## INSTRUCTIONS TO FOLLOW
In the material below, the lines between the one holding "Open the Flight" and the one holding "Where should I", inclusive, are to be set down word for word. Pictures stay out.

## MATERIALS PROVIDED
##########
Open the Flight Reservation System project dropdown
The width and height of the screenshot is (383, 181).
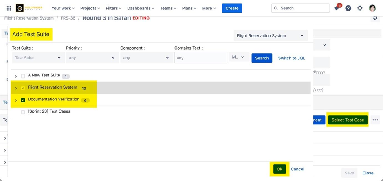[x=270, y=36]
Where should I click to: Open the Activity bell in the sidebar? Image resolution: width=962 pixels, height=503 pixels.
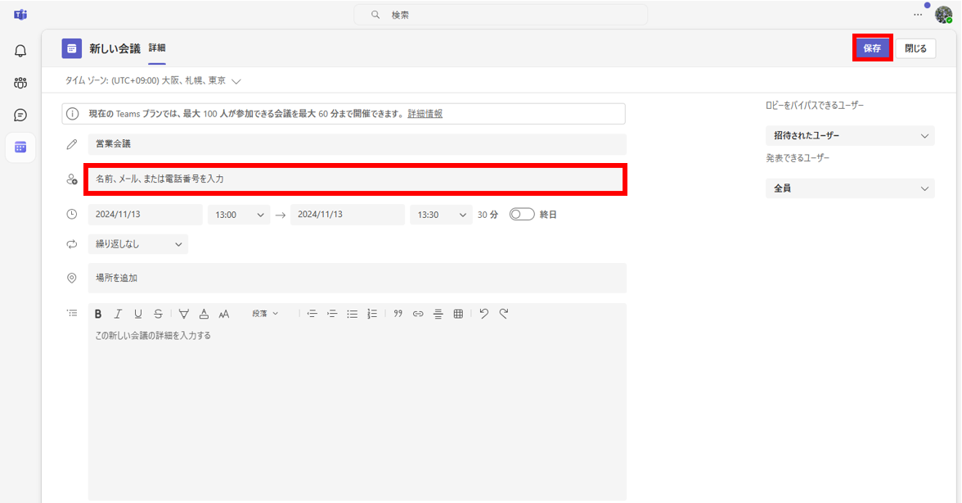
##########
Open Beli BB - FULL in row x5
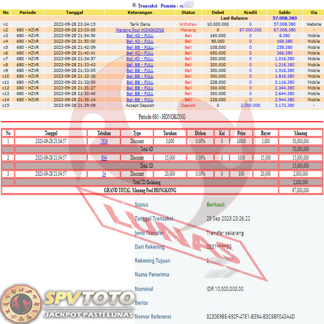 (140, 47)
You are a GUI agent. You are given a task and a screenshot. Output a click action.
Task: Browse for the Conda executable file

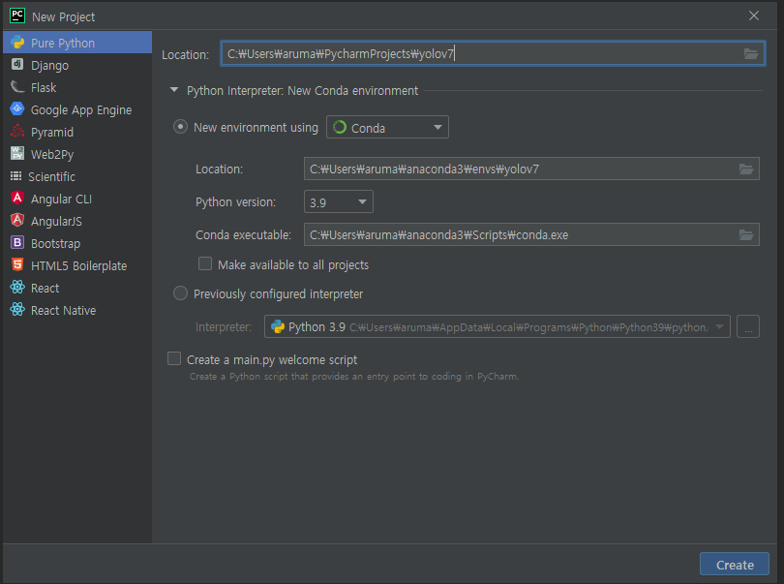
##########
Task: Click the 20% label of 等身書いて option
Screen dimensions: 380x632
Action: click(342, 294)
##########
## ANSWER TO THIS EXERCISE
Open the Flight Reservation System project dropdown
The width and height of the screenshot is (383, 181).
[x=270, y=36]
Where should I click to: Open the Activity bell in the sidebar? Image resolution: width=962 pixels, height=503 pixels.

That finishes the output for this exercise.